Le 7 janvier 1911, le collège échevinal décida de nommer rue des Brebis le tronçon situé entre le boulevard du Souverain et la limite de Watermael-Boitsfort. Cette appellation sera encore plusieurs fois modifiée par après.
En vue d’éviter toute confusion avec la rue du Vieux Moulin, le collège décida, à la mi-septembre 1934, de débaptiser la rue du Moulin à Papier en lui donnant le nom d’un artiste peintre, A. Keller.
Deux semaines plus tard, ce nom changea en P. Schoonejans.
Le 17 juillet 1936, on allait revenir partiellement sur cette décision et reprendre le nom de rue du Moulin à Papier pour le tronçon reliant l’avenue Chaudron au boulevard du Souverain.
Le 13.12.1949, le conseil communal décida que le tronçon reliant le boulevard du Souverain à la rue Daniel Boon prendrait le nom d’une victime de la guerre, Charles Lemaire.
Et lorsque l’on traça une nouvelle rue joignant la rue Lemaire à la rue du Grand Forestier, dans la prolongation de la rue du Moulin à Papier encore existante, ce tronçon portera aussi ce dernier nom. Ainsi, notre rue du Moulin à Papier fut définitivement (?)fixée sur le papier.

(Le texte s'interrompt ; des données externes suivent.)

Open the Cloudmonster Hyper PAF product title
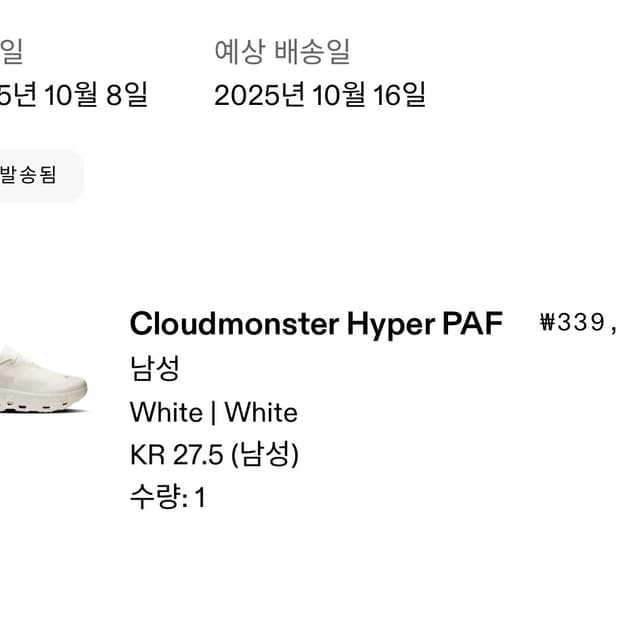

Après la Première Guerre mondiale, la commune transforma en décharge les terrains marécageux situés entre le boulevard du Souverain, l’avenue Chaudron et la rue du Moulin à Papier ; en juillet 1931, le service technique du Génie reçut même l’autorisation d’y effectuer les versages d’immondices autres que les déchets de cuisine provenant de la caserne d’Etterbeek. On arrivait à ces décharges par la rue du Moulin à Papier.